How important is the interaction with the listeners to Sparrows? Do you feel like you are a part of something?
-That’s an interesting question. I feel that our music says enough about what we are and who we are that people understand us personally from listening to it. I don’t know if I would say we are part of something that will change lives at this point, though. I think people enjoy our music and that is great. We haven’t quite hit our stride yet, but we will soon. Every record we have done seems to go by easier and be better than the last. The number of listeners has grown with each release. We put out a demo, so to speak, called the Lightmass EP in 2010. That was our first release.
We had a small group of people that listened and came to shows. Then the Abandon The Cross EP which was the first to really start exploring Satanic lyrics and black metal elements in the music. The group of listeners started to grow a bit. Then we released Rivals of Christ which was a collection of songs from the first 2 EPs and 4 new songs. That’s when we could notice that we were moving forward. Now our new album Mark of the Beast: Indoctrination is actually the first album we have charged money for. People have been buying it, and we are getting some good media exposure, so the group of listeners is bigger thaen ever.

How important is it to release albums on a label these days? How much can you do the same thing and not lose out on it?
-I think with the internet and all, the opportunity to get your music to the world is at everyone’s fingertips. You can record, mix, master, upload, and sell your music from the same computer. Hell, I could record a song, mix it, master it, and sell it online all in the same day. However, this is all so time consuming and when your project starts to get bigger and bigger, it is very difficult to manage all of these different things. I feel that the more business I have to do for Sparrows, the more I just want to play drums. So a label is still important. We released the new record on Vile Amusement Records. It’s a tiny label that is run by our friend, but we still do a ton of the work for it. We are working on expanding Vile Amusement and making it a legit label. But Sparrows is the main focus for all of us right now.

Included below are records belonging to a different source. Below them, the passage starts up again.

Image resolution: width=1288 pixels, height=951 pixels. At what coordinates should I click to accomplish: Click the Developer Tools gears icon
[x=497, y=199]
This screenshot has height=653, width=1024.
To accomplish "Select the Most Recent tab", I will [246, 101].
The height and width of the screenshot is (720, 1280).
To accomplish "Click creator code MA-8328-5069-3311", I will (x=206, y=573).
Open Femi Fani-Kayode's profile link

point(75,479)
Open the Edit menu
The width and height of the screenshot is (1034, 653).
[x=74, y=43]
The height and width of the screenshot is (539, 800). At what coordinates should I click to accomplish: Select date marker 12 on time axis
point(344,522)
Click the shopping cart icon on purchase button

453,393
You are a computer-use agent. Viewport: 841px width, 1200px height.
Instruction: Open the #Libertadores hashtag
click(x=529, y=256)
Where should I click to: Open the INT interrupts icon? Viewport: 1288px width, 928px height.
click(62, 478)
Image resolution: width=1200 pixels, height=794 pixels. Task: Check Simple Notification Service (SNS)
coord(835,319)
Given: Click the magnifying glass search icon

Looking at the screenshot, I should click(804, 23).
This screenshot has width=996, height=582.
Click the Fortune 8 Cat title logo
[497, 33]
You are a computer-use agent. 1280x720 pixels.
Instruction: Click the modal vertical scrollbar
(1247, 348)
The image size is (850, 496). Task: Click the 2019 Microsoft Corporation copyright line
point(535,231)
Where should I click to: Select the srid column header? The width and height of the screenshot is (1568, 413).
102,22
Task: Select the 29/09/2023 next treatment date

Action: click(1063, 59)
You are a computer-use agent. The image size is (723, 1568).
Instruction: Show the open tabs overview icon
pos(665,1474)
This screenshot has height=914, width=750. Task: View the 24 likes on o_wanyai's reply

What kind of sound do you look for when you record? Do you have a pre-planned agenda whne you enter a studio?
-Since I do all the recording, mixing and mastering, the sound I find myself going for on our recordings is the sound of the band from behind my drumkit. I can hear everyone very clearly, and that is where the band sounds the best. We set the room up so everything is pointed to the corner where I’m at. When I’m in front of the computer mixing our records, I am going for that sound. Of course, the mix is meant to sound a little more larger than life than just the sound of us jamming, but I have that in my head while I’m working on the record. As I progress as a producer, I feel I have a little more control over where I take the mix. When I first started, I felt like the mix was controlling me. I was a slave to Pro Tools and was just hoping that my mix would come out well haha. Now I can dictate where the mix goes. On the new record, there are some parts where the guitar tone turns very lo fi. This tone was influenced by Darkthrone and Burzum records. Adding that to the usually thick mix made things pretty interesting. We will definitely be exploring that on the other instruments as well. Mixing different tones with the main tones.

What would the future look like in an ideal world?
-I would like to see the planet get completely eradicated by nuclear missiles. Maybe we will survive. Maybe we won’t.